The course consists of 5 modules:
- Modules are 3-5 weeks long
- Every module is mandatory and has weekly in-class activities and independent work
- At the end of each module, there is a mandatory module assignment that checks the student's progress and module-related understanding and skills
- Detailed module contents will be available in the learning environment

The course starts with a 3 week long module. The module focuses on the course introduction, setting up the tools and environments as well as taking the first dive into the course topic. By the end to the 1st module every student must have fill the following criteria:
- Participated to all of the course in-class activities (marked participation)
- Returned the module assignment that has been accepted
- If 1 or more of the criteria is not filled, the student will be considered as inactive / withdrawn from the course (according to Jamk course resource requirements)

Weekly scheduling:
~4 hours per week for mandatory in-class activities (theory, testing, and implementation in demo) -> Possibly in 2 separate sessions
~4-6 hours per week of independent work relating to the tasks (weekly and other), module assignments, preparing for the lectures, and end product work (everything should further the student's end product)

This means that you should reserve ~8-10 hours of working time every week for this course!

The course also expects every student to have an end product to show by the end of the course:
- The end product demonstrates the student's understanding and skills related to the topics of the course
- The course ends with a final end result presentations in May

Evaluation scale

0-5

Evaluation criteria, satisfactory (1-2)

Sufficient (1): You have basic knowledge of the creation of complex games with the programming language, the game engine, and other tools. You know the SOLID principles and some of the game design patterns. You understand and are capable of using the main concepts of object-oriented programming and can utilize them to develop your own game. You can be productive in a limited role as a programmer.
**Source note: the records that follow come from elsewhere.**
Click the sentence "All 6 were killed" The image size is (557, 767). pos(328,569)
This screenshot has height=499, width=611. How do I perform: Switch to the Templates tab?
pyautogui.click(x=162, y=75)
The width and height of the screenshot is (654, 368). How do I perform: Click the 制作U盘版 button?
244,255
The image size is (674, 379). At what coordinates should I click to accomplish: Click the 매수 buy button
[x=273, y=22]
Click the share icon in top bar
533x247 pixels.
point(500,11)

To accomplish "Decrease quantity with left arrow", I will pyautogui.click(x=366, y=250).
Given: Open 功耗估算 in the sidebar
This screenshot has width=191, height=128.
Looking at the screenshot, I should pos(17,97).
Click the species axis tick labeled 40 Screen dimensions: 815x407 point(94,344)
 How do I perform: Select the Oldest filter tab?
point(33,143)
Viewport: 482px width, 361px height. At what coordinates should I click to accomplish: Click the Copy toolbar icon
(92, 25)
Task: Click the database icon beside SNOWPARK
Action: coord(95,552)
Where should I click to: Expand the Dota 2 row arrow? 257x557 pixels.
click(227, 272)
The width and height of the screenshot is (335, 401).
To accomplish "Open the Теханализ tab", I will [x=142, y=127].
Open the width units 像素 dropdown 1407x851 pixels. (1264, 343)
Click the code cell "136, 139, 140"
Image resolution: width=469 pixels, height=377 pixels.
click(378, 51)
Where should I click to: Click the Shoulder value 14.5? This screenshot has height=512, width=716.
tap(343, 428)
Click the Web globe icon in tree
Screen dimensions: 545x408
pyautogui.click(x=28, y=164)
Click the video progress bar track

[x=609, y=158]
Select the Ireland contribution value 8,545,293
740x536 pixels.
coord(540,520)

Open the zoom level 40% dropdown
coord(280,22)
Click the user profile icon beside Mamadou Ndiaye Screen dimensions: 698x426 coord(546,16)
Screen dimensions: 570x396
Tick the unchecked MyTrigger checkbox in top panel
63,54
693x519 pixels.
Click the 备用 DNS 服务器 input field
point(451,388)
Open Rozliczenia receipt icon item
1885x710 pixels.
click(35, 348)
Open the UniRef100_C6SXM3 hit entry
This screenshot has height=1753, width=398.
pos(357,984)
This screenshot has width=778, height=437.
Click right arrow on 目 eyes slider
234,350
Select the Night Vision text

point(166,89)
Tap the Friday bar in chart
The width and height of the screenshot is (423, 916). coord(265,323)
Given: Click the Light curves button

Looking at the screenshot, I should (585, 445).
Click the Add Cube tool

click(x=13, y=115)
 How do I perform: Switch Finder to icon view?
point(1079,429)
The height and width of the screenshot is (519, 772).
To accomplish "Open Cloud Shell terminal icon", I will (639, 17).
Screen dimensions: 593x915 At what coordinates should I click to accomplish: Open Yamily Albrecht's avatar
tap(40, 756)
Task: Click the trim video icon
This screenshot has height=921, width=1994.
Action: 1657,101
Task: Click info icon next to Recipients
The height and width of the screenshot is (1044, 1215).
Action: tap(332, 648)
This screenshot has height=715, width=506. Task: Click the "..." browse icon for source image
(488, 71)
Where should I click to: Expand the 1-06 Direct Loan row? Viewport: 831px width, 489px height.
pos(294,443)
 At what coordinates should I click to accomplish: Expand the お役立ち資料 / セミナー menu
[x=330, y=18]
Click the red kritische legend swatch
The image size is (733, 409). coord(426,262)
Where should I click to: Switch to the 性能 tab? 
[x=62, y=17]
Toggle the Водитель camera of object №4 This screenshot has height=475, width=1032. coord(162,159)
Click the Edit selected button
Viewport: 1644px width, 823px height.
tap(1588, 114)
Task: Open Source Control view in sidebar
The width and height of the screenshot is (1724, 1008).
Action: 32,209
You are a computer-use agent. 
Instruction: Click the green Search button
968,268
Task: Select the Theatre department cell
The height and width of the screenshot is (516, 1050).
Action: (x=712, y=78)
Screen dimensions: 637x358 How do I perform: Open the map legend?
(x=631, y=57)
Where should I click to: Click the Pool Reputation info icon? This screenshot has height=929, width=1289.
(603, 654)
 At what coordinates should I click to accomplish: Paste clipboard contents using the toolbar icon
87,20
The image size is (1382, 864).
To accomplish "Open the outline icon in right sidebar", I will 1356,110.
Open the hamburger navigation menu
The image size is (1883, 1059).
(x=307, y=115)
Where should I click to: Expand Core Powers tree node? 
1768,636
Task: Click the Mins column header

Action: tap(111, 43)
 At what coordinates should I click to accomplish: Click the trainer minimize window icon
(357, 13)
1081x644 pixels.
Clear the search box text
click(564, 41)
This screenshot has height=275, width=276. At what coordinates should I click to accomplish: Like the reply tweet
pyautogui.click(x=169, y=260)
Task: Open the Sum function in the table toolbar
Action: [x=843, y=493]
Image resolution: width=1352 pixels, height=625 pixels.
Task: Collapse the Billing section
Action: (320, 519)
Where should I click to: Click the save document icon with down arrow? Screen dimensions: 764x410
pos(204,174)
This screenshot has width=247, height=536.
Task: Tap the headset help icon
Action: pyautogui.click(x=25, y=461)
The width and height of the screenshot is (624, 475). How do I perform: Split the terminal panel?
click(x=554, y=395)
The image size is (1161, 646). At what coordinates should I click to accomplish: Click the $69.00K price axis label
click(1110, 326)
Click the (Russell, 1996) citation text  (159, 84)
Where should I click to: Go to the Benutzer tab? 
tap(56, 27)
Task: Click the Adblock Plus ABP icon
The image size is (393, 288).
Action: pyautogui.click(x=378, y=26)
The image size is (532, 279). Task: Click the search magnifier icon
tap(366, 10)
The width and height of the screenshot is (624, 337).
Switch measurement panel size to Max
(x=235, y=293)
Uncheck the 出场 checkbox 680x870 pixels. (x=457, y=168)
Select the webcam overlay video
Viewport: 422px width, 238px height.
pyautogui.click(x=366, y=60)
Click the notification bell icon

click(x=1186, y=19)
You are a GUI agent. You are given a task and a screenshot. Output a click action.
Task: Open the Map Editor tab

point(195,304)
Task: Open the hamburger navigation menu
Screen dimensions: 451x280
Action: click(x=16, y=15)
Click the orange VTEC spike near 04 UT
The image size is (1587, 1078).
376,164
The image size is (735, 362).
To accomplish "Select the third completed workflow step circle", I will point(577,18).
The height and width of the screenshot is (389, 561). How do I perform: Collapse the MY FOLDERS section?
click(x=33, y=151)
Satisfactory (2): You understand the process of the creation of complex games with the programming language, the game engine, and other tools. You can use the SOLID principles and some of the game design and programming patterns. You can make structurally good code.

Evaluation criteria, good (3-4)

Good (3): You can analyze the process of the creation of complex games with the programming language, the game engine, and other tools. You are able to identify and analyze some of the game design and programming patterns, as well as SOLID principles. You can be productive in a role as a programmer.

Very Good (4): You are capable of creating highly complex games with the programming language, the game engine, and other tools. You take advantage of some of the game design and programming patterns, as well as SOLID principles in your code.

Evaluation criteria, excellent (5)

Excellent (5): You are capable of creating highly complex, and well organized game projects with the programming language, the game engine, and other tools. You are able to evaluate and describe the advantages of some of the game design and programming patterns, as well as SOLID principles. You can produce exceptionally good quality code according to CLEAN principles. You have done cooperation with another programmer in your project(s).

Prerequisites

You need to posses intermediate skills in game programming and game engines as well as understanding of the Object-Oriented Programming paradigm, and therefore this course is not for you are not familiar with modern game development tools and programming. A previous game mechanics related code base is highly recommended.

Sufficient skills in the programming language, the OOP paradigm, the game engine, and other related tools.